[[ MATERIAL SHOWN open ]]
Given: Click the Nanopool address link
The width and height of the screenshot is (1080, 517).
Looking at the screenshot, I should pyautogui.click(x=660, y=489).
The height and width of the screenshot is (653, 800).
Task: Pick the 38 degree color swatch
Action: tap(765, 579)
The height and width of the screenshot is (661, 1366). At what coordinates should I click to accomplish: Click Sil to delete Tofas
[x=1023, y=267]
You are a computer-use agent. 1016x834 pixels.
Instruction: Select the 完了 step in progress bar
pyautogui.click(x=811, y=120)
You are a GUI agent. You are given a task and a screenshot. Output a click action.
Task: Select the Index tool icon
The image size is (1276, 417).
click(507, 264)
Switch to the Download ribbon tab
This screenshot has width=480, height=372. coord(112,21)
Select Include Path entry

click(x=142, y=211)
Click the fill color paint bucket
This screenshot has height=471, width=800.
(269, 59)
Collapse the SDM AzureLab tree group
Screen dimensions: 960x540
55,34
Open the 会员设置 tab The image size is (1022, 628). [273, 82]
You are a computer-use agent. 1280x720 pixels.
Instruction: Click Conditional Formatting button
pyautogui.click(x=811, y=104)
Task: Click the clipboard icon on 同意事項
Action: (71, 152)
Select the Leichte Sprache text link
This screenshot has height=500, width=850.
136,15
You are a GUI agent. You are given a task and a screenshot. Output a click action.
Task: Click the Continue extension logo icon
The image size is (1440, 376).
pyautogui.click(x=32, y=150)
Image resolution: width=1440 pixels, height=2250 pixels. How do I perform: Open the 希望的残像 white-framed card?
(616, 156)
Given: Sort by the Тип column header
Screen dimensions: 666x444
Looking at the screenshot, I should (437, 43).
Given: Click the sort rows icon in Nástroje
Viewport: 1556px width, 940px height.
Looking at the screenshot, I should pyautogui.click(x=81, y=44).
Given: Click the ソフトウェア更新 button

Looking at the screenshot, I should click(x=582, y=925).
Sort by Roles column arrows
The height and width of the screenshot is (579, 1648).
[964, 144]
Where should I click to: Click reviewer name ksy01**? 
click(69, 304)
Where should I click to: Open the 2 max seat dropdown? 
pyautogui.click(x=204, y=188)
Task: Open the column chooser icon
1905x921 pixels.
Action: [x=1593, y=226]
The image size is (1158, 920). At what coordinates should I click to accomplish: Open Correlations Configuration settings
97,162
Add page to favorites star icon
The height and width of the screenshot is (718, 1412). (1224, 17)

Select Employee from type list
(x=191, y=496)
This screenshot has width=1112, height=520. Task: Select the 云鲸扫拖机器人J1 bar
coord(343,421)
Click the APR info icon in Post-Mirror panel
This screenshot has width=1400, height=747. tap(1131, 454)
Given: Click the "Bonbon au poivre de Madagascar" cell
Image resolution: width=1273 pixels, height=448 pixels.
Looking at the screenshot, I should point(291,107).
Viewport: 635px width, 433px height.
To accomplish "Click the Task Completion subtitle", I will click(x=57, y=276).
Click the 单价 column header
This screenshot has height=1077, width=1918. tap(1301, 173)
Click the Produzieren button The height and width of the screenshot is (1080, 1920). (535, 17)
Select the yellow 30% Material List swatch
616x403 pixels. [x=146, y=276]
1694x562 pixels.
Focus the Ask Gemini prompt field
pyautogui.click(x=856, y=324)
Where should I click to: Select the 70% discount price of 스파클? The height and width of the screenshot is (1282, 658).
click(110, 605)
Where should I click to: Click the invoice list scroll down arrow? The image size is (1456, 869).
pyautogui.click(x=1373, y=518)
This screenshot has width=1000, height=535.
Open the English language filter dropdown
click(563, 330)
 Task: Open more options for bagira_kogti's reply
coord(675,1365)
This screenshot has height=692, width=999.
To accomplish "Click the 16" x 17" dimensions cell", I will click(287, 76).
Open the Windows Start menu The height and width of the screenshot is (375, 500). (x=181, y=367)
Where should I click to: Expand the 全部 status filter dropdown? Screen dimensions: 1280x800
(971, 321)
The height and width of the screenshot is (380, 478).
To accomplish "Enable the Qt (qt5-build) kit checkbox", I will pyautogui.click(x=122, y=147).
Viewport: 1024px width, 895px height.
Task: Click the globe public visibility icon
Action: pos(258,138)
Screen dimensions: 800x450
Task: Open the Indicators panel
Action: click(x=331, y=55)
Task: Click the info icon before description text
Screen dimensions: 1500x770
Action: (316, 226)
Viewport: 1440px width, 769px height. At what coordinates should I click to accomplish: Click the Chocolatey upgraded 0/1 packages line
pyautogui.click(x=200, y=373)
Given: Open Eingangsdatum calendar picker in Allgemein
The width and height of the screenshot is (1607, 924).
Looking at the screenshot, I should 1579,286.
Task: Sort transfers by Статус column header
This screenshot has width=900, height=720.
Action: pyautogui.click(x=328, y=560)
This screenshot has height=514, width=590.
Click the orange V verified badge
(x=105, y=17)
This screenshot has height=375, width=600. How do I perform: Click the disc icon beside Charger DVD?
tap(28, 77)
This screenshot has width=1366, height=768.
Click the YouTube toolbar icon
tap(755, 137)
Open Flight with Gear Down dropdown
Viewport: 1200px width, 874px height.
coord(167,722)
[[ MATERIAL SHOWN closed ]]
## DESCRIPTION OF THE TASK
The records must be given again in full, exactly as they were written.

## ANSWER FOR THIS EXERCISE
Given: Click the Nanopool address link
The width and height of the screenshot is (1080, 517).
Looking at the screenshot, I should pyautogui.click(x=660, y=489).
The height and width of the screenshot is (653, 800).
Task: Pick the 38 degree color swatch
Action: tap(765, 579)
The height and width of the screenshot is (661, 1366). At what coordinates should I click to accomplish: Click Sil to delete Tofas
[x=1023, y=267]
You are a computer-use agent. 1016x834 pixels.
Instruction: Select the 完了 step in progress bar
pyautogui.click(x=811, y=120)
You are a GUI agent. You are given a task and a screenshot. Output a click action.
Task: Select the Index tool icon
The image size is (1276, 417).
click(507, 264)
Switch to the Download ribbon tab
This screenshot has width=480, height=372. coord(112,21)
Select Include Path entry

click(x=142, y=211)
Click the fill color paint bucket
This screenshot has height=471, width=800.
(269, 59)
Collapse the SDM AzureLab tree group
Screen dimensions: 960x540
55,34
Open the 会员设置 tab The image size is (1022, 628). [273, 82]
You are a computer-use agent. 1280x720 pixels.
Instruction: Click Conditional Formatting button
pyautogui.click(x=811, y=104)
Task: Click the clipboard icon on 同意事項
Action: (71, 152)
Select the Leichte Sprache text link
This screenshot has height=500, width=850.
136,15
You are a GUI agent. You are given a task and a screenshot. Output a click action.
Task: Click the Continue extension logo icon
The image size is (1440, 376).
pyautogui.click(x=32, y=150)
Image resolution: width=1440 pixels, height=2250 pixels. How do I perform: Open the 希望的残像 white-framed card?
(616, 156)
Given: Sort by the Тип column header
Screen dimensions: 666x444
Looking at the screenshot, I should (437, 43).
Given: Click the sort rows icon in Nástroje
Viewport: 1556px width, 940px height.
Looking at the screenshot, I should pyautogui.click(x=81, y=44).
Given: Click the ソフトウェア更新 button

Looking at the screenshot, I should click(x=582, y=925).
Sort by Roles column arrows
The height and width of the screenshot is (579, 1648).
[964, 144]
Where should I click to: Click reviewer name ksy01**? 
click(69, 304)
Where should I click to: Open the 2 max seat dropdown? 
pyautogui.click(x=204, y=188)
Task: Open the column chooser icon
1905x921 pixels.
Action: [x=1593, y=226]
The image size is (1158, 920). At what coordinates should I click to accomplish: Open Correlations Configuration settings
97,162
Add page to favorites star icon
The height and width of the screenshot is (718, 1412). (1224, 17)

Select Employee from type list
(x=191, y=496)
This screenshot has width=1112, height=520. Task: Select the 云鲸扫拖机器人J1 bar
coord(343,421)
Click the APR info icon in Post-Mirror panel
This screenshot has width=1400, height=747. tap(1131, 454)
Given: Click the "Bonbon au poivre de Madagascar" cell
Image resolution: width=1273 pixels, height=448 pixels.
Looking at the screenshot, I should point(291,107).
Viewport: 635px width, 433px height.
To accomplish "Click the Task Completion subtitle", I will click(x=57, y=276).
Click the 单价 column header
This screenshot has height=1077, width=1918. tap(1301, 173)
Click the Produzieren button The height and width of the screenshot is (1080, 1920). (535, 17)
Select the yellow 30% Material List swatch
616x403 pixels. [x=146, y=276]
1694x562 pixels.
Focus the Ask Gemini prompt field
pyautogui.click(x=856, y=324)
Where should I click to: Select the 70% discount price of 스파클? The height and width of the screenshot is (1282, 658).
click(110, 605)
Where should I click to: Click the invoice list scroll down arrow? The image size is (1456, 869).
pyautogui.click(x=1373, y=518)
This screenshot has width=1000, height=535.
Open the English language filter dropdown
click(563, 330)
 Task: Open more options for bagira_kogti's reply
coord(675,1365)
This screenshot has height=692, width=999.
To accomplish "Click the 16" x 17" dimensions cell", I will click(287, 76).
Open the Windows Start menu The height and width of the screenshot is (375, 500). (x=181, y=367)
Where should I click to: Expand the 全部 status filter dropdown? Screen dimensions: 1280x800
(971, 321)
The height and width of the screenshot is (380, 478).
To accomplish "Enable the Qt (qt5-build) kit checkbox", I will pyautogui.click(x=122, y=147).
Viewport: 1024px width, 895px height.
Task: Click the globe public visibility icon
Action: pos(258,138)
Screen dimensions: 800x450
Task: Open the Indicators panel
Action: click(x=331, y=55)
Task: Click the info icon before description text
Screen dimensions: 1500x770
Action: (316, 226)
Viewport: 1440px width, 769px height. At what coordinates should I click to accomplish: Click the Chocolatey upgraded 0/1 packages line
pyautogui.click(x=200, y=373)
Given: Open Eingangsdatum calendar picker in Allgemein
The width and height of the screenshot is (1607, 924).
Looking at the screenshot, I should 1579,286.
Task: Sort transfers by Статус column header
This screenshot has width=900, height=720.
Action: pyautogui.click(x=328, y=560)
This screenshot has height=514, width=590.
Click the orange V verified badge
(x=105, y=17)
This screenshot has height=375, width=600. How do I perform: Click the disc icon beside Charger DVD?
tap(28, 77)
This screenshot has width=1366, height=768.
Click the YouTube toolbar icon
tap(755, 137)
Open Flight with Gear Down dropdown
Viewport: 1200px width, 874px height.
coord(167,722)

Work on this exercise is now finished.